To do —
Reproduce word for word the lines of the material below, from the line with "coordinates (278, 224)." to the line with "(1965, 60).", including both of those lines.

Records for the task —
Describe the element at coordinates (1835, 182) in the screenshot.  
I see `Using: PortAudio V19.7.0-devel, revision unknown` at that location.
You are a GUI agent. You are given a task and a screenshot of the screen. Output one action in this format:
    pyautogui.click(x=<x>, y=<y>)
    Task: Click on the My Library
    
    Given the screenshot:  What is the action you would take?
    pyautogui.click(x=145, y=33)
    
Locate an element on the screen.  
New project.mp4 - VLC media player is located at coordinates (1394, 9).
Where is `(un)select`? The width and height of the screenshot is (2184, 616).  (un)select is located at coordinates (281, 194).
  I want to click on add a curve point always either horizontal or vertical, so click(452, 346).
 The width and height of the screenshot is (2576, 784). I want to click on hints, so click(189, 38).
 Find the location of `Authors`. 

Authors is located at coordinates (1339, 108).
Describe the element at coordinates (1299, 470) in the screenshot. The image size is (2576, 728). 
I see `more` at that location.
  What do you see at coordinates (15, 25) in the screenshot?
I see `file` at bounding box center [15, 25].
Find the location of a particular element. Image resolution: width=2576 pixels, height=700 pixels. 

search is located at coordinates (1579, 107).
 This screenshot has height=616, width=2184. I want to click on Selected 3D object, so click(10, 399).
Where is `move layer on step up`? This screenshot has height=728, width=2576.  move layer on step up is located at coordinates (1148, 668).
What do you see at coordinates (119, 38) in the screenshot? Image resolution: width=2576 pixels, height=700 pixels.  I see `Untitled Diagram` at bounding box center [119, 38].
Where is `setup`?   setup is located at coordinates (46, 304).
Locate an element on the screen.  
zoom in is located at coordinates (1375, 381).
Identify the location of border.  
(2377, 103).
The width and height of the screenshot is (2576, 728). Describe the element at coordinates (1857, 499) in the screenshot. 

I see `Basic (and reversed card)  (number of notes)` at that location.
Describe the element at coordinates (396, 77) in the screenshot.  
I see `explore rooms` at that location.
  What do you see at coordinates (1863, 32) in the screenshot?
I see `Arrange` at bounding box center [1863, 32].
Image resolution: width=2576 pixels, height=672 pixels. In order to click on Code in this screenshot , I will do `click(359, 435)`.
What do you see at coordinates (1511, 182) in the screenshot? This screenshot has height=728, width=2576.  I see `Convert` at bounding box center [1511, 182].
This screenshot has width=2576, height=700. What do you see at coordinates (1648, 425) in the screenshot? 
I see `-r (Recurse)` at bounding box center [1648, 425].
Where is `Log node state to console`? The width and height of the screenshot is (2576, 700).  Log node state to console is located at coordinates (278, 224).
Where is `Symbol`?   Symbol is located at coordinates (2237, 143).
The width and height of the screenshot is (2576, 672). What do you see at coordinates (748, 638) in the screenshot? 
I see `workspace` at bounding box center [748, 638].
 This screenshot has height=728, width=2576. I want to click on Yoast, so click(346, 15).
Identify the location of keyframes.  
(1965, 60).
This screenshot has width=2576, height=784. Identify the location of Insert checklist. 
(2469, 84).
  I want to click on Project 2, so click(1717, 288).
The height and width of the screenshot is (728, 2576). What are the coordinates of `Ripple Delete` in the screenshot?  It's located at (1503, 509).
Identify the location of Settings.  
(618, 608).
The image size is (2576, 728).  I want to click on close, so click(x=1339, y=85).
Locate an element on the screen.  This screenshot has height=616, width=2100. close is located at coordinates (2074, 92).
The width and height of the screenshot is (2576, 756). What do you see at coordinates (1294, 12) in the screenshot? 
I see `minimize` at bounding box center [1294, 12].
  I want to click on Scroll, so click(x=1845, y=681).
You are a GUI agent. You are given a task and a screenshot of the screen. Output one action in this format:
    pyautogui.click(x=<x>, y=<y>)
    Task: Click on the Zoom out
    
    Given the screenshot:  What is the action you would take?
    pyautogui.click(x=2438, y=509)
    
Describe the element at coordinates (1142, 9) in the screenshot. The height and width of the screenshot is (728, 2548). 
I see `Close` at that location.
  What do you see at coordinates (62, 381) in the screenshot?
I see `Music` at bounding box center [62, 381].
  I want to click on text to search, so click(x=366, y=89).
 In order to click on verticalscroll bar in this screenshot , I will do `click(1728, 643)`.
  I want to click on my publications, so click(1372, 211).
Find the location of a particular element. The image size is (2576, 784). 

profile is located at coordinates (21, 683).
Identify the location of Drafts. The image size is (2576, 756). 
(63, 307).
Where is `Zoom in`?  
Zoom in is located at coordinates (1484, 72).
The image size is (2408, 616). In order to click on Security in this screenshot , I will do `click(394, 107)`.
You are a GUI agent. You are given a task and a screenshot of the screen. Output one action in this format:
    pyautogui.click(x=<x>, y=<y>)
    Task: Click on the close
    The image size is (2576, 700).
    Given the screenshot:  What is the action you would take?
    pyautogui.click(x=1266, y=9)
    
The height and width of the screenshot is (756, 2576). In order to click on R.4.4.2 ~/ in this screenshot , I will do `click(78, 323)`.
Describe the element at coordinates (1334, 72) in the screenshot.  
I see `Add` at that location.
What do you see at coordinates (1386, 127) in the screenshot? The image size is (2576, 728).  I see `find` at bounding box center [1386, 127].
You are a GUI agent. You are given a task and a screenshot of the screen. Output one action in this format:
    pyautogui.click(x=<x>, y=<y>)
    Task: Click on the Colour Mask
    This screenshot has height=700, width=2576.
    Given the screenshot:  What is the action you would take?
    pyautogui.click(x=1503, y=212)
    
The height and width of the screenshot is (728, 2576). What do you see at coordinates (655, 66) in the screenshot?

The completed task —
Where is `Log node state to console`? The width and height of the screenshot is (2576, 700).  Log node state to console is located at coordinates (278, 224).
Where is `Symbol`?   Symbol is located at coordinates (2237, 143).
The width and height of the screenshot is (2576, 672). What do you see at coordinates (748, 638) in the screenshot? 
I see `workspace` at bounding box center [748, 638].
 This screenshot has height=728, width=2576. I want to click on Yoast, so click(346, 15).
Identify the location of keyframes.  
(1965, 60).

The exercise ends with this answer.